It’s been three days since AMC Entertainment Holding (AMC) preferred equity units started trading on New York. The company issued the AMC Entertainment Holdings Preferred Equity (APE) units as a dividend to existing investors on a one-for-one basis. In essence, it was a two-for-one stock split.
AMC issued the units so that it could raise more capital in the future without having to get approval from its common shareholders. Like many moves made by AMC CEO Adam Aron since Covid began in early 2020, the short-term benefits to the company are apparent.
Long-term, however, this could be a move that leads the company down the same Chapter 11 bankruptcy path that Cineworld (CNWGY) is currently considering for its Regal Cinemas business in the U.S.
Here’s why.
AMC’s Debt Is a Major Burden
The world’s largest cinema chain finished the second quarter with $10.46 billion in total debt -- $5.08 billion in operating lease liabilities and $5.38 billion in long-term debt -- versus $965.2 million in cash and short-term investments, for $9.49 billion in net debt.
That resulted in $355 million in interest payments over the past 12 months through June 30, the company’s highest annualized interest expense over the past decade.
When investors consider the likelihood of a company going bankrupt, one metric to lean on is the Altman Z-Score. It indicates how likely a company will be to file for bankruptcy protection over the next 24 months. At the moment, AMC’s score is -0.56. Anything below 1.8 is considered to be in the distress zone, which implies that it’s very likely AMC could file for bankruptcy protection over the next two years.
This brings me to the preferred units it just issued. The company did this to give it some wiggle room for raising capital in the future.
Before issuing the preferred units on Aug. 19, it had no preferred equity outstanding. On the other hand, there were 516.82 million common shares outstanding, 7.4-million shy of the maximum allowed.
So, based on current prices, it had $740 million available. To get more, it would have to get the approval of a majority of investors. It asked shareholders in May 2021 to increase the shares authorized by 500 million. Two months later, after much protest, it dropped the idea.
Flash forward to 2022.
With debt levels high, it needed to come up with a way to unlock more than $740 million in potential cash. Preferred equity units were the answer. On Aug. 4, AMC announced the special dividend.
The Workaround Is Brilliant
The board, which required no shareholder approval to increase the authorized amount of preferred equity from 50 million to 1.0 billion, did just that. Then it issued 516.8 million APE units, with shareholders getting one APE unit for every AMC share held.
“The dividend of AMC Preferred Equity units exclusively to our shareholders in our opinion is perhaps the single biggest action we will take in all of 2022 to fundamentally strengthen AMC for the long term,,” Aron stated in its Aug. 4 press release announcing the dividend.
“This new AMC Preferred Equity gives AMC a currency that can be used in the future to strengthen our balance sheet, including by paying down debt or raising fresh equity. As a result, this dramatically lessens any near-term survival risk for AMC, as we continue to work our way through this pandemic.

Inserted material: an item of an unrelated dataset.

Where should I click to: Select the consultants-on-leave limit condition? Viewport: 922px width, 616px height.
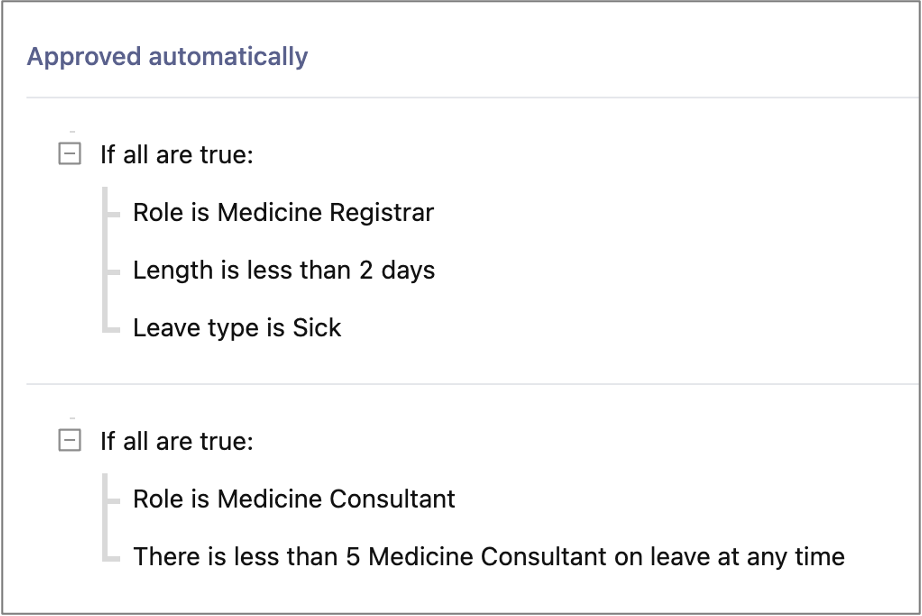click(489, 556)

So, after giving effect to the issuance of preferred units, AMC now has 483.2 million preferred equity units available to issue at any price it wants in the future. For simplicity's sake, let’s assume it does so at the current unit price of $7.11. That’s $3.44 billion, about 5x what it could raise by selling 7.4 million shares.
The problem is that, theoretically, the common shares and preferred units should be equal in value. It says so in AMC’s regulatory filing about the APEs.
“Because the AMC Preferred Equity unit is designed to have the same economic value and voting rights as a share of common stock, in theory, the common stock and AMC Preferred Equity unit should have similar market values and the impact of the AMC Preferred Equity unit dividend should be similar to a 2/1 stock split,” the filing states.
The workaround is brilliant until it actually issues preferred units for actual cash.
Who’s Going to Buy the APEs?
Barron’s reported on Aug. 24 that legendary investor, Jim Chanos, was taking advantage of this situation to make a little arbitrage trade with the two stocks.
To profit in this trade, Chanos shorts AMC and goes long on APE. Over time, Chanos is betting that the current gap of $2.45 as I write this will shrink to nearly $0.
For those who don’t have the stomach for this kind of trade, you have to wonder why anyone would buy newly issued APE units in the future. After all, it tried to get approval once before to raise the ceiling on the number of authorized common shares and failed.
It will surely fail again.
AMC had 104 million shares outstanding in June 2020. If you forget about the 524 millon maximum in place at the moment and assume the sky’s the limit, AMC’s share count after converting the preferred units to common would be 1.03 billion, or 10x the amount just 26 months ago.
The reality is that AMC today has a market cap approximately 10x what it was back in June 2020, but its business is easily in much worse shape than it was in its best years pre-pandemic.
CEO Adam Aron is trying to con investors into buying what he’s selling. Chanos knows better. AMC could be on the path to bankruptcy despite what the company says about strengthening its balance sheet.
The company’s act is smoke and mirrors. Nothing more.